2003/03/18

第64回 上海内野<内野>、 中国だからこそ高付加価値製品



日本では作れない、ローコストでハイクオリティーな作るために中国に来たのです――。広大な敷地に広がる上海内野有限公司の工場で、数百アイテムという実に多種多様なタオルが生み出される。タオルにとってもっとも最適な糸作りからパッケージングまでの一貫した生産体制で、「高付加価値」製品を作り続ける。

工場風景
上海の市街地から車で約1時間、黒がわらで2階建ての典型的な農家の住宅と緑の畑、褐色の水路が織り成す江南の風景の中に、敷地面積7万平方メートル、年間2,400トンのタオル製品を作り出す上海内野の工場が鎮座する。工場の脇には上海市と江蘇省太倉市を隔てる一筋の河。この河が大量の水を使用する工場の生産を支える。

■電気も水も自家製

同社は1993年、いい原綿の産地で、いいタオルをつくろう、と中国進出を決めた。本業は問屋業の同社、中国生産に関して多くの初めてがあった。まずは糸。中国ではいい原綿が採れるが、残念ながらいい糸の現地調達は困難だった。高品質の糸を安定供給という課題をクリアするために、工場に紡績機能を持たせた。
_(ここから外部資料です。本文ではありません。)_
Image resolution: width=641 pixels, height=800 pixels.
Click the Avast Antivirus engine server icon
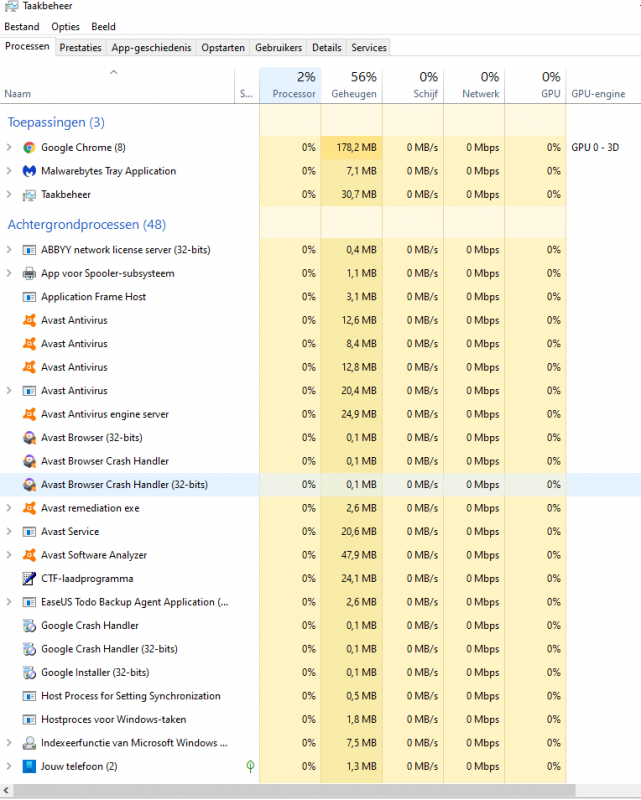[x=30, y=414]
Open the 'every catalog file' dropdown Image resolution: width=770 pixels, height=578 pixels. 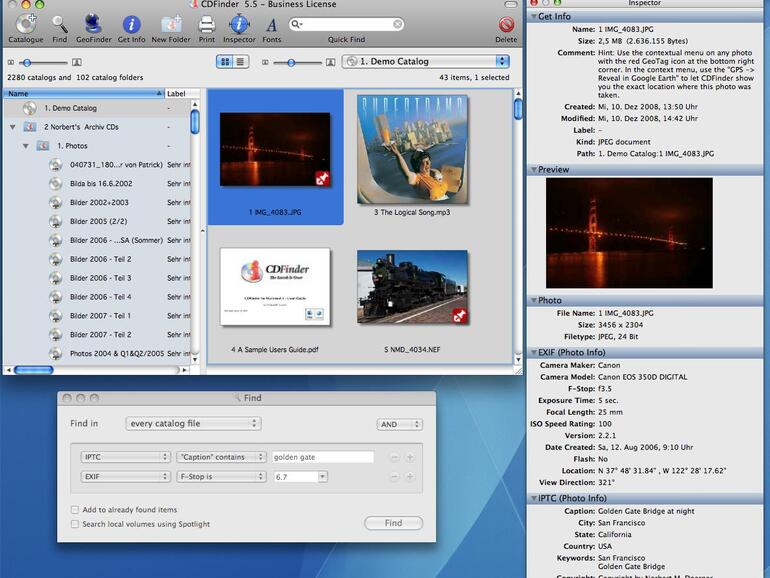pos(193,424)
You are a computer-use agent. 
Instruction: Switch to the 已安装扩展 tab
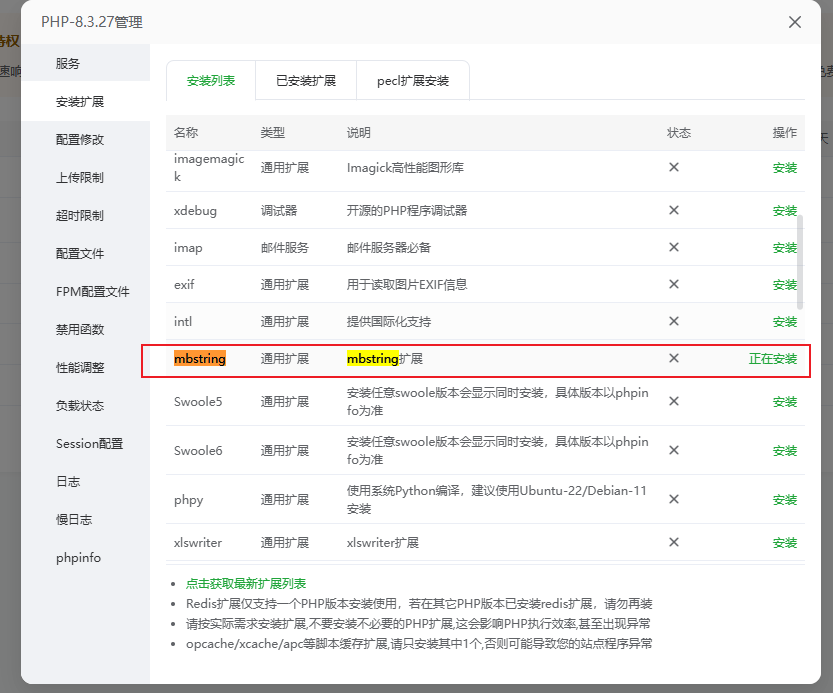(305, 81)
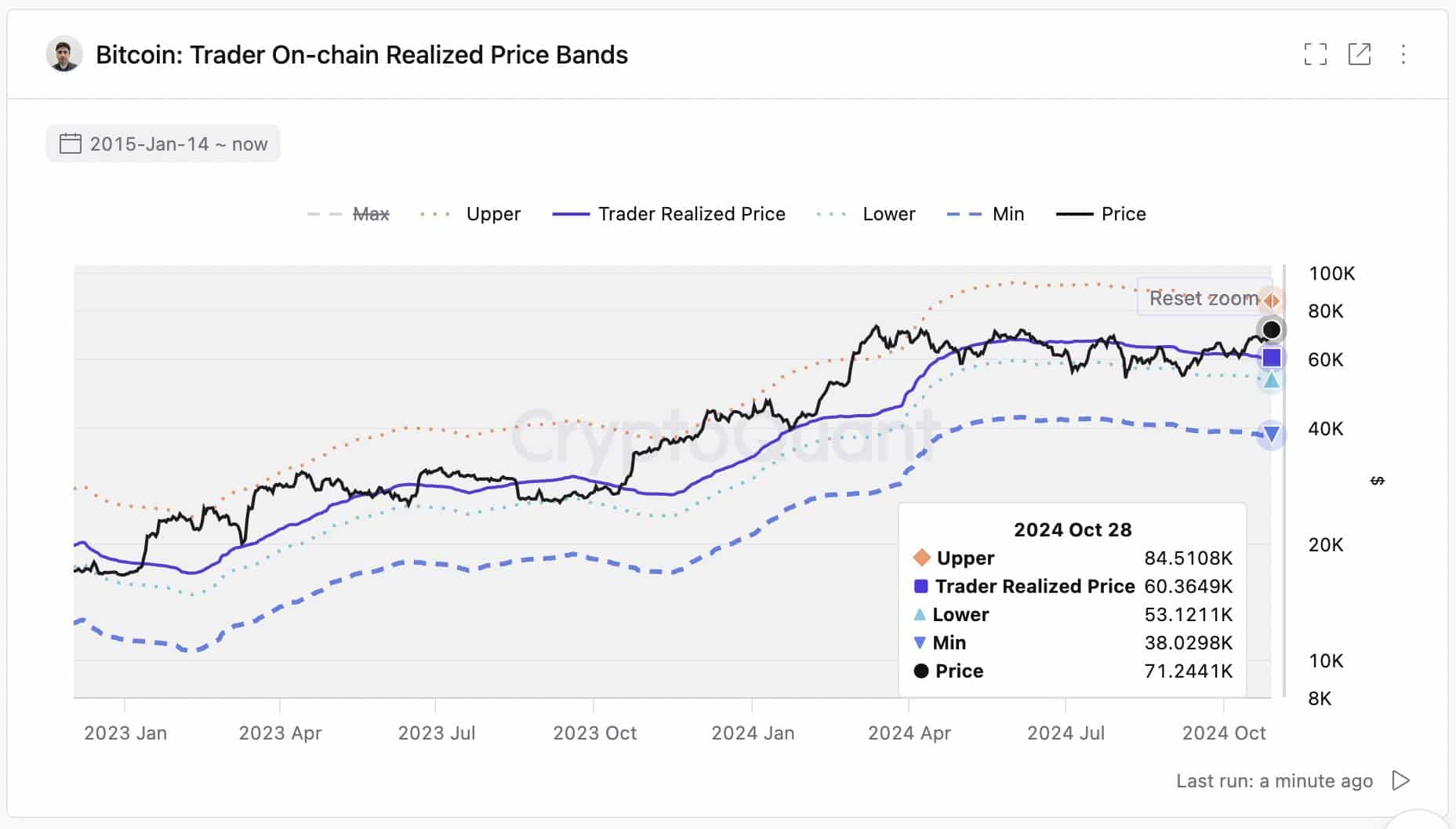Open the three-dot options menu

tap(1403, 55)
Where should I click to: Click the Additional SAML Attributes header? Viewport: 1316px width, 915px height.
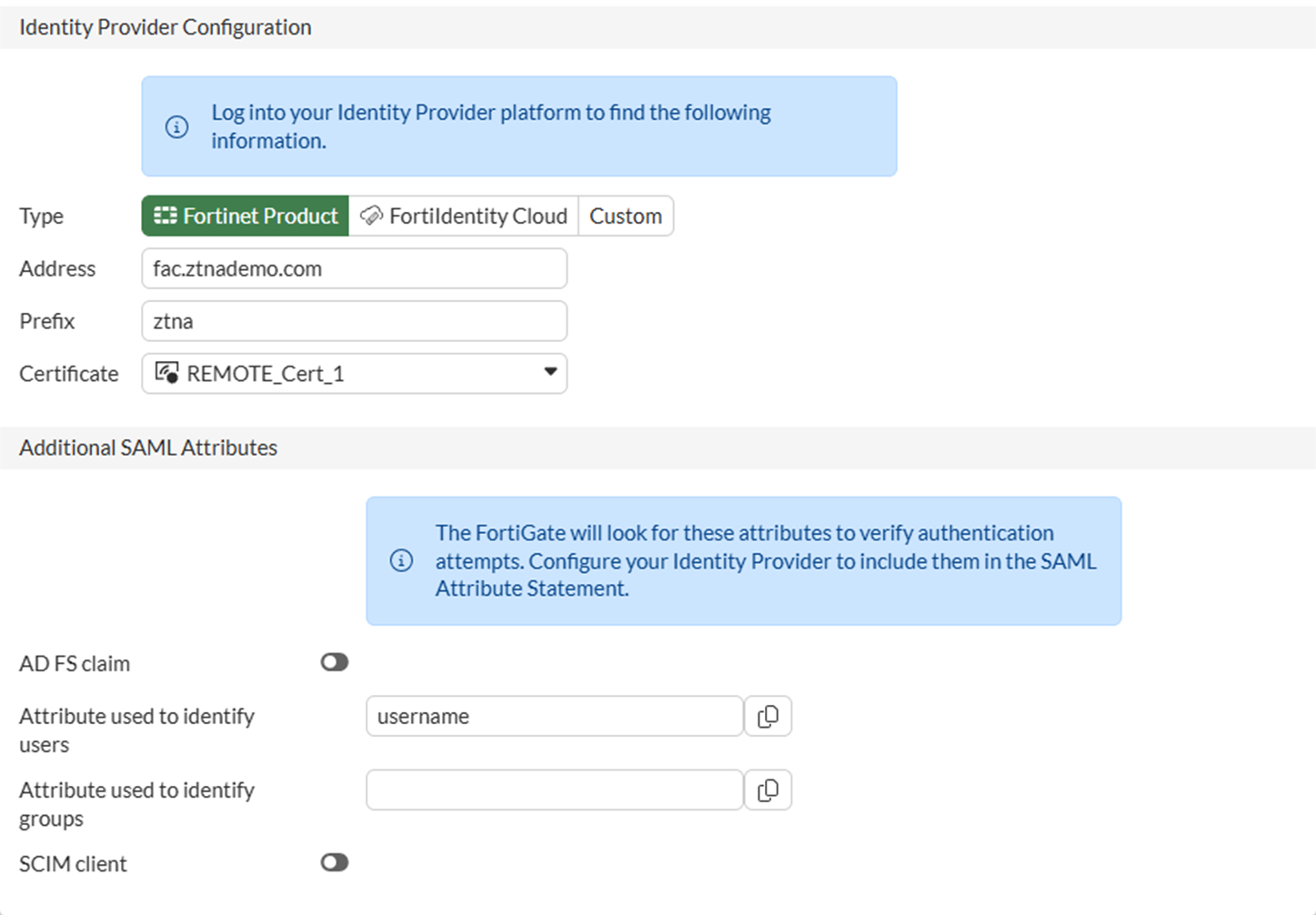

工場で作るのはタオルだけではない。「水、電気、水蒸気も自家製です」と同社の豊田光洋副総経理。安定生産には安定した環境が必須。電気や水を自社でコントロールできる環境を求めて、あえて管理体制の整う開発区には進出しなかった。発電設備、水蒸気を作るボイラー、水処理設備を持つ。工場の側を流れる河から水をくみ上げ、不純物のほか、染色工程に影響を与える塩分、鉄分を取り除き、硬水を軟水に変える。同時に生産過程で出てきた汚水を浄化し、河に返す。

従業員は1,800人。周辺の農家から通ってくる従業員も多く、人の動きは安定している。図書館やカラオケルームなど福利施設を備えるほか、定期的に発行する社内報で、情報の共有化のほかに、優秀な従業員の表彰を通じてやりがい創出を図っている。また、工場内に飲料を入れたビンが散乱するのを防ぐため、内野のネーム入りの特注ビンを支給し、それを置くためのロッカーも据え付けた。

■原綿からタオルへ

日本でのタオル生産は分業だ。糸は糸屋、染色は染色屋と工程ごとに半製品が動き回る。この工場ではその全工程を持つ。糸は運搬車で染色工程へ。織りあがったタオルの縫製工程は隣りの部屋。日本なら間に入る時間とコストを一切省き、短納期を実現した。

原綿は新疆ウイグル自治区で採れる繊維の長い超長綿。この原綿を混打綿機にかけ、綿を均一に混ぜながら大ざっぱにごみを取り除き、幅広い布のような状態(ラップ)にして巻き取る。これを梳綿機でごみや短繊維を梳き取り、一本の太い綱状(スライバー)にする。そのスライバー8本を1本に併せ、それをさらに8本から1本にする練条を経て、粗紡機、精紡機と撚りをかけられ成形され、タオル用の20、30番の糸が姿を現す。

豊田副総経理
糸は染色工程で、染め上げられ、織りに入る。操業当時20台だった織機は1年後に60台に増設。4班3シフトで24時間、織り続ける。タオルはそれから、プリントや刺繍、ネーム付けなど、それぞれに必要な工程を経て完成する。工場の一角には、注文どおりの色を作り出すカラーマッチングシステムやジャガードのデザインをプログラムする、タオル生産の頭脳部分である企画室がある。

豊田副総経理は「中国だから、日本の人件費ではつくることのできない、ハイクオリティーの製品が作れる」という。タオルの一辺に縫い付けられたレース、全体を縁取りする刺繍、複雑なアップリケなど、機械化できない工程を人の手で作り出すことで、多品種・小ロット・短納期に対応する。

同社は現在、タオルのほか、バスマットやベッドリネン、トイレタリーなど関連製品を生産する。「タオルから始まるくつろぎ、潤い、癒しの空間作りをトータルで提供する」をコンセプトに、日本では作れない、高付加価値製品を開発し続けている。